I stepped onto the stage without stumbling. Seven or eight tables had their quiz folders. I introduced myself and explained the rules. This was the difficult part. The audience had yet to settle down and a lot of cross-talking was going on.

“The prize,” someone - maybe Lisa - whispered to me. That’s right, the prize. This was my cue to have Annie, our events and development manager, hold up Walter Isaacson’s new bio of Steve Jobs.

I launched into my first question, which had to do with the rabbit people in NAMI San Diego. Ah! A NAMI San Diego round. People were getting it. On the second question, I found my stride. “The ukulele is catching on worldwide as the ultimate cool instrument,” I opened. “Name our NAMI San Diego ukulele phenomenon.”

Most people knew who that was - Devin - a very likable and committed young man. “Devin embodies what I love about NAMI San Diego,” I went on to say. Suddenly, I had their attention. “We often come to NAMI in need,” I continued. “Then we give back and volunteer. And some of our volunteers wind up working on our staff.” I saw the nodding heads. “It’s a circle of life,” I blurted out. Somehow, the Lion King reference worked.

The crowd was into the game. One of my questions had blue moon as an answer. Instantly, one of the tables in front - Team Darwin, I think - burst out into a spontaneous rendition of the classic Rogers and Hart ditty. A ten-year-old girl on the team - the brains of the operation - burbled merrily along. The crowd cheered. I looked to Lisa. “Score an extra point for this table,” I commanded.

That extra point figures mightily in this story.

Call me butter, ‘cuz I was on a roll. I pointed to Team Einstein, with two MDs and a lawyer at the table. “Don’t worry about these guys,” I advised the others. “They over-think everything.”

All too soon, it was time to wrap it up. Lisa tabulated the scores. We had a tie between the two front tables. Team Darwin (the Blue Moon people with the ten-year-old brains of the operation) - and the other guys. There was the girl. There was the Steve Jobs book on display right next to me.
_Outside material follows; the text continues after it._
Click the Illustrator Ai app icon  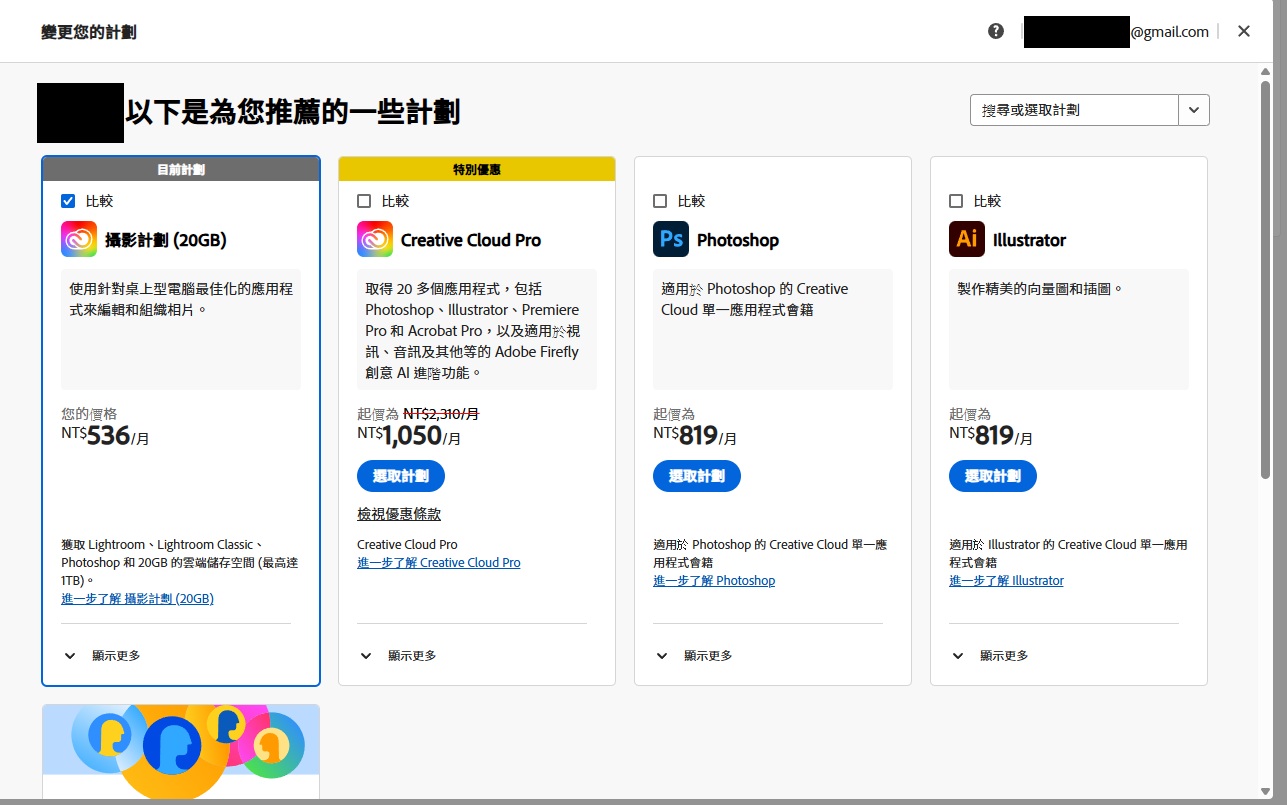click(x=966, y=240)
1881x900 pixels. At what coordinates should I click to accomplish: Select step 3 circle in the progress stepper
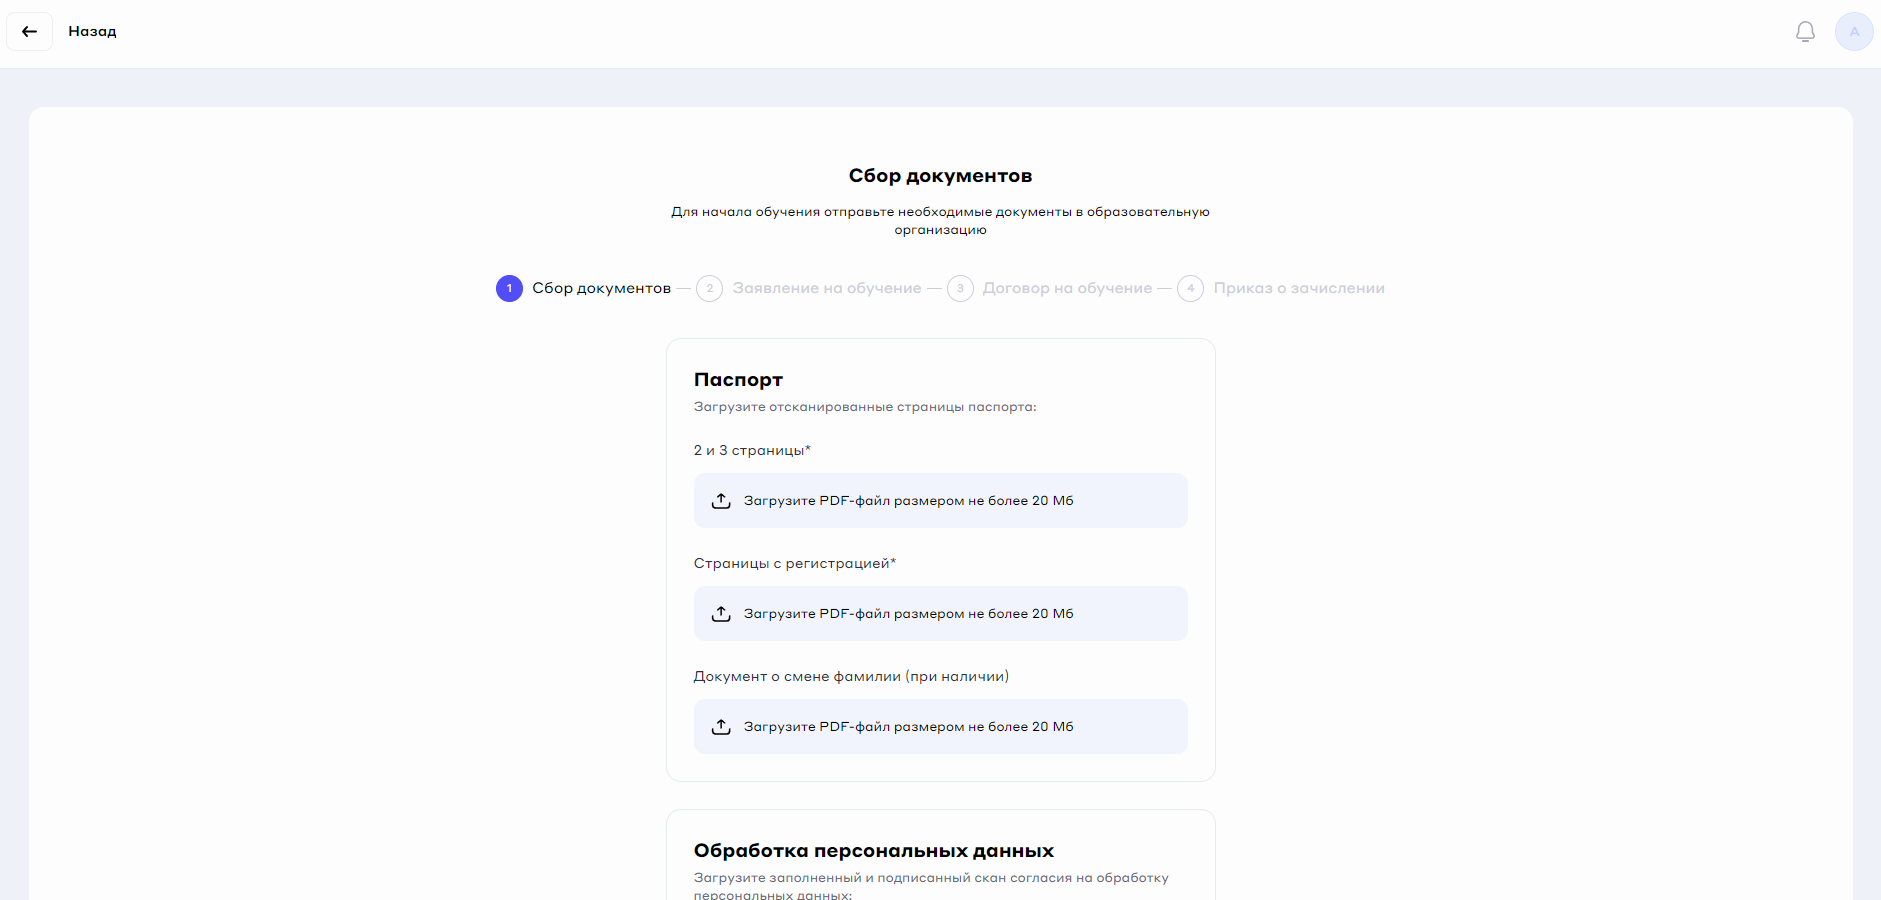pos(960,289)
Could we just declare Team Darwin the winner? I asked. No, the girl’s mom insisted we do it fair and square. Time for the tie-breaker question.  I flipped through my sheets of paper. “Movies and TV,” I announced. I scanned down the questions:

“Which actress starred in Breakfast at Tiffany’s?” No, I decided, not that one.

“What was Marilyn Monroe’s real first name?” Not that one, either.

Then my face lit up. Here we go, I announced. “Name Snow White’s Seven Dwarfs.”

For the rest of my life, I will never forget the girl’s reaction. Her face beamed a thousand watts as she levitated from her chair. Then she grabbed a pen and started scribbling furiously.

Then came the moment of truth. How many dwarfs did you get? I asked Team Darwin. Five, came the response.

Oh-oh. That didn’t sound like enough.

How many? I asked the other table. Five, they answered.

Whew! My team had dodged a bullet.

Did I dare risk another tie-breaker question? I hesitated, then I knew exactly what to do. “Team Darwin has fewer people,” I announced. “Therefore, they have more brain power per population.” Therefore - this time the girl's mom showed no resistance - “I declare Team Darwin the winner!”

I gestured toward the girl. “Come and get your prize,” I said holding up the book.

Really, I should get out among people more often.

****

Your brow is sweatin' and your mouth gets dry,

Fancy people go driftin' by.

The moment of truth is right at hand,

Just one more nightmare you can stand.

See the man with the stage fright

Just standin' up there to give it all his might.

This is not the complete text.